Last week I came across an interesting idea from a few of my favorite bloggers. Since everyone is picking a word of the year; they also picked an “un” word for the year.A word to kick to the curb. A character trait, attitude, vice, etc. to consciously work on not being.
Novel idea, right?
I wasn’t sure if I would link up or not, but then I thought of a good one. Something I really want to overcome this year. It’s a great addition to my 2014 goals; much needed. And since I tend to take things literally, it actually starts with “un.”
This is actually a very specific thing I need to work on this year. While I feel thankful, I’m horrible at expressing it. My list of thank-you notes to write is currently too long. I know it’s a little out of style. Some people make fun of it or put it on their list of things they give themselves permission not to do. But, I really don’t want to go that route.

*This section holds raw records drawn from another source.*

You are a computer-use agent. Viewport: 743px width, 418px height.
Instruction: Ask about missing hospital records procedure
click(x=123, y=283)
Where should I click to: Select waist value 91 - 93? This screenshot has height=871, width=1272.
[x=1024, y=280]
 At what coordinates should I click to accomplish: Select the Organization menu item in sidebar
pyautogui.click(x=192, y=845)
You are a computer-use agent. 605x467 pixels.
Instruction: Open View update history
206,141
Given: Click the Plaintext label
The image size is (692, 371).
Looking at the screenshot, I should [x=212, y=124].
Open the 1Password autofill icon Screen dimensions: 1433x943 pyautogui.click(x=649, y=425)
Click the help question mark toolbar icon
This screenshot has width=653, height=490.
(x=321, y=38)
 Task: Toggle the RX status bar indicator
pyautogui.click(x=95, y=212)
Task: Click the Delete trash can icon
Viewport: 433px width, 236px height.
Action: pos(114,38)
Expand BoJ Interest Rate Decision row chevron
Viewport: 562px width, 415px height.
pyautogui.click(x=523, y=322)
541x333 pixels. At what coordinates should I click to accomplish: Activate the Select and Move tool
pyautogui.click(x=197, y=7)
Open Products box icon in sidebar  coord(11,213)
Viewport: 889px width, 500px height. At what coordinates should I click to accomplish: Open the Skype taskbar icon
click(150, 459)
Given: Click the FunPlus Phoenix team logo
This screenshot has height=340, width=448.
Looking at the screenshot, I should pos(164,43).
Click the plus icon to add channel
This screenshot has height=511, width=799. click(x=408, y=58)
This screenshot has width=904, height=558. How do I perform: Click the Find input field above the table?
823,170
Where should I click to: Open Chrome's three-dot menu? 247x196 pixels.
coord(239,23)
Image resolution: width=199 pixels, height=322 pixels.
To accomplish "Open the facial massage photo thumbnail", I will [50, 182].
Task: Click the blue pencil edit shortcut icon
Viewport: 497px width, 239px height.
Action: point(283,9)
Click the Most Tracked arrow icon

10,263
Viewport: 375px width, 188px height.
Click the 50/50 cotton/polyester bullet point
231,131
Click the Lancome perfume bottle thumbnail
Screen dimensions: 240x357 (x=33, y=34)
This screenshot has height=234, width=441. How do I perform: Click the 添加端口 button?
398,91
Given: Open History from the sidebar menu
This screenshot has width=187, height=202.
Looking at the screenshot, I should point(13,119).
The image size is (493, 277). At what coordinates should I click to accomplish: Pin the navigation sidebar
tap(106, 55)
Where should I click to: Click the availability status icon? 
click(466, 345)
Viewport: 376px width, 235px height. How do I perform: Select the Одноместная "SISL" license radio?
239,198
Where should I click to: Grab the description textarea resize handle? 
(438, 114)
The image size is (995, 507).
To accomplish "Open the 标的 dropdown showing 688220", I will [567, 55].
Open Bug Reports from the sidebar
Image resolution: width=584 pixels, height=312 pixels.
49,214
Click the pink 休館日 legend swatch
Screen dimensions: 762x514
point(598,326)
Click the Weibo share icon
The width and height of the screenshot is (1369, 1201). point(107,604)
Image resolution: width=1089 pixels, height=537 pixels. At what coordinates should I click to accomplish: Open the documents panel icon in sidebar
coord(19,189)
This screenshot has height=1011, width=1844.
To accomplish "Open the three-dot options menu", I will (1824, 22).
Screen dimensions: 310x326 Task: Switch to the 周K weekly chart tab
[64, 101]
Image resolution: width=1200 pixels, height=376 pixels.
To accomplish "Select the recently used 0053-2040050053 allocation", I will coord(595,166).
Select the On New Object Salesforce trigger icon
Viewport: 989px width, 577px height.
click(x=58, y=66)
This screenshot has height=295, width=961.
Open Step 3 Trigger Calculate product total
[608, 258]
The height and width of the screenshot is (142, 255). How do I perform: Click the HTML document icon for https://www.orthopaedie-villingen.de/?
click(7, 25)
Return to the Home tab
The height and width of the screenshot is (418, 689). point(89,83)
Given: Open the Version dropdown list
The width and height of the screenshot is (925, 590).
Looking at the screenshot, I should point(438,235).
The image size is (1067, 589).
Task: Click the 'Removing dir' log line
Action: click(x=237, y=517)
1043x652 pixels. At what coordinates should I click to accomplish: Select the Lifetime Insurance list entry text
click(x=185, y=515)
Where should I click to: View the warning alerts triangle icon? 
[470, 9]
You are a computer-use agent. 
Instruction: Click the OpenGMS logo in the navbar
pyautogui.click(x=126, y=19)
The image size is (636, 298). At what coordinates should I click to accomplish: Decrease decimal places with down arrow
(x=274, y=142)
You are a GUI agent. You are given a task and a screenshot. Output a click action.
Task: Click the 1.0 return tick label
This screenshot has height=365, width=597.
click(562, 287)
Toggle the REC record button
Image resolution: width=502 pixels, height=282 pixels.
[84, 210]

Theoretically, I want to make more effort to show personal thankfulness in this age of rapid communication and gratification. Even things like hostess gifts, little things that just say you appreciate the kindness shown to you; these are things I want to become. To grow out of the “oh, I forgot; I didn’t have time” excuses.
It won’t happen overnight. But I think it’s well worth working for a year to overcome this omissive unthankfulness.
My girls are already so much better at this than I am. They love to make thank-you notes, pictures and gifts. Do you think I’ve delivered all of those notes, pictures and gifts? I don’t want them to adopt their mom’s negligence.
Unthankfulness: you are not the problem; I am the problem. Prepare to be slowly replaced.